▶ [Work to do] Rewrite the items from the line containing "The image size is (732, 466)." through the line containing "Action: click(31, 37)", inclusive, so that "computer-use agent" becomes "desktop agent" and nothing else changes.

▶ [Data to use]
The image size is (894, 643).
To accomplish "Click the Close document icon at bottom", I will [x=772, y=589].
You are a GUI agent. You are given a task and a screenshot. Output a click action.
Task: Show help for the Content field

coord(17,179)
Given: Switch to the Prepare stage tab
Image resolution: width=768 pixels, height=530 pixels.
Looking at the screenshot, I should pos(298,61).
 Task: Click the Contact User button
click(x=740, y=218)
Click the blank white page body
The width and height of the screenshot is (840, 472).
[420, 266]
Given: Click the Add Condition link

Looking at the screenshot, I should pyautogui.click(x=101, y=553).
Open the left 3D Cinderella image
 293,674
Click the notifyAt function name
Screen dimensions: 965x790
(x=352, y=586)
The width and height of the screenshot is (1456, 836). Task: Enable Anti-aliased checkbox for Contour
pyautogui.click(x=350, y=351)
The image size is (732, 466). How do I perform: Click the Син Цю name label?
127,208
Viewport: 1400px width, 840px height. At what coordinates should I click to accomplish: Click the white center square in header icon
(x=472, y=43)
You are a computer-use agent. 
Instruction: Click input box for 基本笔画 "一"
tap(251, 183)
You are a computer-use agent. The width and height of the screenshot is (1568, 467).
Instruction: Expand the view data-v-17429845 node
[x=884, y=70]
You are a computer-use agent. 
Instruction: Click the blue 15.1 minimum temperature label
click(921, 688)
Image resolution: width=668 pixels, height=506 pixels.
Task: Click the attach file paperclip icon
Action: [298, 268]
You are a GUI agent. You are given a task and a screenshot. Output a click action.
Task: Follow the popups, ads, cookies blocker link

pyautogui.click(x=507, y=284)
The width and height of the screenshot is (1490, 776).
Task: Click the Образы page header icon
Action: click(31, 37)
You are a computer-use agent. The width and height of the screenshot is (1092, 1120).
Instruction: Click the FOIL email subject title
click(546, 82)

▶ [Result for this task]
The image size is (732, 466). How do I perform: Click the Син Цю name label?
127,208
Viewport: 1400px width, 840px height. At what coordinates should I click to accomplish: Click the white center square in header icon
(x=472, y=43)
You are a desktop agent. 
Instruction: Click input box for 基本笔画 "一"
tap(251, 183)
You are a desktop agent. The width and height of the screenshot is (1568, 467).
Instruction: Expand the view data-v-17429845 node
[x=884, y=70]
You are a desktop agent. 
Instruction: Click the blue 15.1 minimum temperature label
click(921, 688)
Image resolution: width=668 pixels, height=506 pixels.
Task: Click the attach file paperclip icon
Action: [298, 268]
You are a GUI agent. You are given a task and a screenshot. Output a click action.
Task: Follow the popups, ads, cookies blocker link

pyautogui.click(x=507, y=284)
The width and height of the screenshot is (1490, 776).
Task: Click the Образы page header icon
Action: click(31, 37)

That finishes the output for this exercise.